Activity 1: Using the article on gut fungi, decide whether each statement agrees with it. Answer yes or no for each and quote the deciding words exactly. (a) The study appeared in Nature on July 14. (b) Mice populated with the yeast in its normal, rounded state developed intestinal damage. (c) Antibodies bound to proteins called adhesins on the fungal cells.
Activity 2: Reproduce the article on gut fungi word for word from "These insights open" up to and including "to be explored.".

Provided passage:
☆ ☆ ☆ ☆ ☆
Vaccines that balance gut microbial communities may one day be used to improve gastrointestinal health
Bacteria’s role in gut health has received a lot of attention in recent years. But new research led by scientists at the University of Utah Health shows that fungi — another microorganism that lives within us — may be equally important in health and disease.
Fungi thrive in the healthy gut, but they can also cause intestinal damage that may contribute to inflammatory bowel disease (IBD), according to the study published in Nature on July 14. Experiments with mice show that normally, the immune system keeps fungi in check, targeting the microbe when it switches into a state that can cause harm. When the system is off-balance, the disease is more likely to occur.
“Fungi have been wholly understudied in part because they are vastly outnumbered by bacteria,” says June Round, Ph.D., professor of pathology at U of U Health and the study’s senior author. New tools and technologies are starting to make investigations like this one possible, she adds. “This work adds an important piece to the bigger picture.”
These insights open new avenues for developing therapeutics to improve gut health. The study shows proof of concept that one day, vaccines could be used to curb gastrointestinal disease by enhancing natural immune responses that encourage a healthy balance of fungi and other gut microbiota.
A quest for balance
Round became interested in this line of research after noting that a common medical test for diagnosing Crohn’s disease, a type of IBD, works by detecting antibodies against fungi. And yet, how antibodies affect fungi’s influence on the disease had yet to be explored.
To dig deeper, her team searched for the trigger of the immune response. Working with patient samples and carrying out tests with mice, they determined that the yeast Candida albicans — one of the main species of fungi that reside in the human gut — elicited the strongest immune response. Further investigation showed that antibodies zeroed in on elongated fungal cell types called hyphae, specifically binding to proteins called adhesins that help microbes stick to surfaces and become invasive.
With this target in hand, the researchers could more definitively probe the fungi’s role in gut health. They found that mice populated with the yeast in its normal, rounded state remained healthy. In contrast, mice populated with Candida in its invasive form caused intestinal damage that resembled IBD. The results show that normal antibody responses in the gut inhibit disease by recognizing the harmful, hyphal form of fungi.
☆ ☆ ☆ ☆ ☆
Records:
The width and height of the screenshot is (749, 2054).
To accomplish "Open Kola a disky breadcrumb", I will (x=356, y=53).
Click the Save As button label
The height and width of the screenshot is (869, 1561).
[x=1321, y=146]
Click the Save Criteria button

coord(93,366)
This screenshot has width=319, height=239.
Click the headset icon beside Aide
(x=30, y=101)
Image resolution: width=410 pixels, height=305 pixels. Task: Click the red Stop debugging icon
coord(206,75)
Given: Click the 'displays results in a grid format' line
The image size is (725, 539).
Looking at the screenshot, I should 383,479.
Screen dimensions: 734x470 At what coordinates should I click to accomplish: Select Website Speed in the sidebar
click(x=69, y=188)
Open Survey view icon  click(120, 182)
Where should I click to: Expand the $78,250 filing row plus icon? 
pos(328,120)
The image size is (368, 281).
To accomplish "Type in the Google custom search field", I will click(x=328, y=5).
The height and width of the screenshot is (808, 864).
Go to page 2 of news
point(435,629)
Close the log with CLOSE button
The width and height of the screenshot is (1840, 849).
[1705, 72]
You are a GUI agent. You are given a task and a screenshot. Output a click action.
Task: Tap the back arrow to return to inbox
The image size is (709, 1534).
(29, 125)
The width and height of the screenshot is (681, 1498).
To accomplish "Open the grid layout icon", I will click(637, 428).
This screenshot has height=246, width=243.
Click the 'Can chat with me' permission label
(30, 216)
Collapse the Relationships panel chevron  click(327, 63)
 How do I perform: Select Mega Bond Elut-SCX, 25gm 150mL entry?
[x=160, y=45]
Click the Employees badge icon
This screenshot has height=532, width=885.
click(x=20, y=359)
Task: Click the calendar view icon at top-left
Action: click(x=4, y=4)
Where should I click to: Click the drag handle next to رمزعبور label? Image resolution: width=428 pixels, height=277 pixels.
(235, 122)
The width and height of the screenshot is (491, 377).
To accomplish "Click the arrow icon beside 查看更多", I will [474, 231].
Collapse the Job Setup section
☆ ☆ ☆ ☆ ☆
Task output 1:
(a) Yes: "according to the study published in Nature on July 14"
(b) No: "mice populated with the yeast in its normal, rounded state remained healthy"
(c) Yes: "specifically binding to proteins called adhesins"

Task output 2:
These insights open new avenues for developing therapeutics to improve gut health. The study shows proof of concept that one day, vaccines could be used to curb gastrointestinal disease by enhancing natural immune responses that encourage a healthy balance of fungi and other gut microbiota.
A quest for balance
Round became interested in this line of research after noting that a common medical test for diagnosing Crohn’s disease, a type of IBD, works by detecting antibodies against fungi. And yet, how antibodies affect fungi’s influence on the disease had yet to be explored.